Records drawn from a dataset ->
■ ■ ■ ■ ■

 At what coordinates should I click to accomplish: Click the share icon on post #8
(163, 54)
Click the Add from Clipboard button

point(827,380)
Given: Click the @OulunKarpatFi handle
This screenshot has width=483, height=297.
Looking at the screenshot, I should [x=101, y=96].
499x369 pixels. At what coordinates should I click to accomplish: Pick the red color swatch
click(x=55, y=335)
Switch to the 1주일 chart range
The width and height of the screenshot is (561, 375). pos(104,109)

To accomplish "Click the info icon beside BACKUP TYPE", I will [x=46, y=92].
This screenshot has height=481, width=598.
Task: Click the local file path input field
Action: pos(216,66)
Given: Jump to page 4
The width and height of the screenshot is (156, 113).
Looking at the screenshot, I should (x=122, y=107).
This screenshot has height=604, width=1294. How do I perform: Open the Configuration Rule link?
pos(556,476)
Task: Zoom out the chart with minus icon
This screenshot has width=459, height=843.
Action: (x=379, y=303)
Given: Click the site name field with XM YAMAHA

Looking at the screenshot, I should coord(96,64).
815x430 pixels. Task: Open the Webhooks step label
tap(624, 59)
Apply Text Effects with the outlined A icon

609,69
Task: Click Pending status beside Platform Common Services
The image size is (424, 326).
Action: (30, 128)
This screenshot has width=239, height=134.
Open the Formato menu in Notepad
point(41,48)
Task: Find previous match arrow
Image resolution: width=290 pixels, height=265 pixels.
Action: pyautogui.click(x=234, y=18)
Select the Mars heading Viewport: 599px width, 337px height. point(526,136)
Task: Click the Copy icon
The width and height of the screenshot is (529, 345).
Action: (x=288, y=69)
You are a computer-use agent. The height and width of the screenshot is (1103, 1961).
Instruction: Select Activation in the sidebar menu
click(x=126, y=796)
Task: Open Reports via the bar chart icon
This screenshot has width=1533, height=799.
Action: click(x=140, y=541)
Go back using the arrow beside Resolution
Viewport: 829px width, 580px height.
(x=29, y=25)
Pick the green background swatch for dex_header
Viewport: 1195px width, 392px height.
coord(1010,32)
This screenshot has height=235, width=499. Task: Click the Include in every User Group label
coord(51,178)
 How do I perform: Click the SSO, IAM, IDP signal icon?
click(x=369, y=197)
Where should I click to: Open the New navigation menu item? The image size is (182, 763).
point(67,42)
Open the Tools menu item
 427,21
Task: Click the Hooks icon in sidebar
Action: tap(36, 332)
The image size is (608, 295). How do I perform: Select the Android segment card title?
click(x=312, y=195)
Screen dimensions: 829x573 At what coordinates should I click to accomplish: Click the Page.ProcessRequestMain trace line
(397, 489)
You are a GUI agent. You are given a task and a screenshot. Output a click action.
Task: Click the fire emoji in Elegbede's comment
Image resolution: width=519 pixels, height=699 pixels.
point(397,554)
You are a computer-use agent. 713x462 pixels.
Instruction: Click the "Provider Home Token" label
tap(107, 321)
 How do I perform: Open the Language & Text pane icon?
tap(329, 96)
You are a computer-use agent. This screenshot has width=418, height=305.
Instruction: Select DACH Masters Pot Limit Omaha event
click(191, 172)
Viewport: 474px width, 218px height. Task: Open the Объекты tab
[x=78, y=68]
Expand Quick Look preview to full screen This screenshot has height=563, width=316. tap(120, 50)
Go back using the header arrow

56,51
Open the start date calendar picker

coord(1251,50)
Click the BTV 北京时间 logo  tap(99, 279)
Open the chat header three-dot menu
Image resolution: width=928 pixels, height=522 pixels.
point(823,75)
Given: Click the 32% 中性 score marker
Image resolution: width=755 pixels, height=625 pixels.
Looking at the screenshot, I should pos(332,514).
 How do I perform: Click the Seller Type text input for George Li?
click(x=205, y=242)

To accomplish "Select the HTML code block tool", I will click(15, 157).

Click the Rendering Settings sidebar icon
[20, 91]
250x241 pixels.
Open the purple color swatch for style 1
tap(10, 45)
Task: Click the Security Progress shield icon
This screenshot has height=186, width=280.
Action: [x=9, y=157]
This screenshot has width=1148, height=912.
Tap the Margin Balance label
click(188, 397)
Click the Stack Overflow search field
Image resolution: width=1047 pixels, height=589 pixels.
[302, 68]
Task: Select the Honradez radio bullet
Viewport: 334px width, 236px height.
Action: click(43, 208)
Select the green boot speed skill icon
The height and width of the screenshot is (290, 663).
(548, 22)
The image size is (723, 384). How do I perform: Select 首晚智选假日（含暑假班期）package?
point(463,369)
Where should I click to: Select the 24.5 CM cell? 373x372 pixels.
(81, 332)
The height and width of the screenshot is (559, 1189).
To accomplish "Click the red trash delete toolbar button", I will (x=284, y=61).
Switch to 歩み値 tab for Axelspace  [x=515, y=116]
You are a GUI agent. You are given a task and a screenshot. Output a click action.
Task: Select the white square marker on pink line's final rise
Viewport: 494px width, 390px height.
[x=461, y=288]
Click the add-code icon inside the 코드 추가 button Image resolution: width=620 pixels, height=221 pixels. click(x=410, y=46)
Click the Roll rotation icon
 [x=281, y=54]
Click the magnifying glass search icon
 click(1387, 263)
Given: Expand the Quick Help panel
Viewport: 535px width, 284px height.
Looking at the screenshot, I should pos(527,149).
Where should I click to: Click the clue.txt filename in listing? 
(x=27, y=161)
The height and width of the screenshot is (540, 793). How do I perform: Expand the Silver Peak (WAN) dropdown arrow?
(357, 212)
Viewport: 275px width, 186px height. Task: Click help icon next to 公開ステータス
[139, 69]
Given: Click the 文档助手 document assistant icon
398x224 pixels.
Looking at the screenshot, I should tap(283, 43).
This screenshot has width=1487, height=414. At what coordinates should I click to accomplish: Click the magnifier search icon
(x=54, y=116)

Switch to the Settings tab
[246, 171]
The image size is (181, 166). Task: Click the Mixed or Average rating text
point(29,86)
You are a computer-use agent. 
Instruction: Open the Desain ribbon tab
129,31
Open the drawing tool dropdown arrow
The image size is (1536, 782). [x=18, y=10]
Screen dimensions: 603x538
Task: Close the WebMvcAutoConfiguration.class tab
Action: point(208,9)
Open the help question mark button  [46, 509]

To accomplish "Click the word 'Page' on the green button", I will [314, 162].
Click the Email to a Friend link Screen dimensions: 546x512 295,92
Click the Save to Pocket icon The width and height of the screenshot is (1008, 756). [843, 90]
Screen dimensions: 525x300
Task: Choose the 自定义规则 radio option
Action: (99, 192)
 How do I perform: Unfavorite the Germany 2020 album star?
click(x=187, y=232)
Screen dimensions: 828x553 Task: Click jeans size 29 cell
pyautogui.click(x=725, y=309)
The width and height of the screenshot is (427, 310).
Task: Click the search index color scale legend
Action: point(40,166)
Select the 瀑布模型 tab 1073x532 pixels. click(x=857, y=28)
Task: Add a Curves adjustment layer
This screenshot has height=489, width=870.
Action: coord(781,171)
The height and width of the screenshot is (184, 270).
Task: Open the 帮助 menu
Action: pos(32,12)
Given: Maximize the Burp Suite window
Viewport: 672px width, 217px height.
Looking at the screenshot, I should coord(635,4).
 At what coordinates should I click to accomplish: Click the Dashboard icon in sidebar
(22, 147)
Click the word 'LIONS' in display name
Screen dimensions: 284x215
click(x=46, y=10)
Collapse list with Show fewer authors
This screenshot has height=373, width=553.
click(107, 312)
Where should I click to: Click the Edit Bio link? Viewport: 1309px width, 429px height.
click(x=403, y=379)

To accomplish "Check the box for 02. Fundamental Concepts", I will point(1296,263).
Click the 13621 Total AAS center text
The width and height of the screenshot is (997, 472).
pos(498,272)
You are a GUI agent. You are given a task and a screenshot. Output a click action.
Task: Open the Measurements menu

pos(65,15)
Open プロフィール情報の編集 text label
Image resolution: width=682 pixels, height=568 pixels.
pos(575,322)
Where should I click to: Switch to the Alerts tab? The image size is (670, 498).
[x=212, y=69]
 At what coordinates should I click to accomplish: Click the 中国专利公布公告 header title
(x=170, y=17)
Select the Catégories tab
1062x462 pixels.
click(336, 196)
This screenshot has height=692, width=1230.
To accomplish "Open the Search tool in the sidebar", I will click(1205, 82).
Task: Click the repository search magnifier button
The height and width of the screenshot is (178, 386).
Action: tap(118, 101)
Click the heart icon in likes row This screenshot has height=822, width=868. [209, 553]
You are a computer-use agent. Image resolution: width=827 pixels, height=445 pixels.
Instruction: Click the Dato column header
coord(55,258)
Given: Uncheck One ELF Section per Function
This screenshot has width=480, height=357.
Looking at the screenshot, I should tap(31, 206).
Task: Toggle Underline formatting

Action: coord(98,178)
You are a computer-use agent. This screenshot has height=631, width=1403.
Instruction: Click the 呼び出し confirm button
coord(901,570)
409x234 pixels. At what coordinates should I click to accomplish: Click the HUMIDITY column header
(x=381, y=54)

■ ■ ■ ■ ■

WHAT TO PRODUCE ->
Across the records above, how many lines contain the word "marker"? Please give that number alone.

ANSWER SECTION ->
2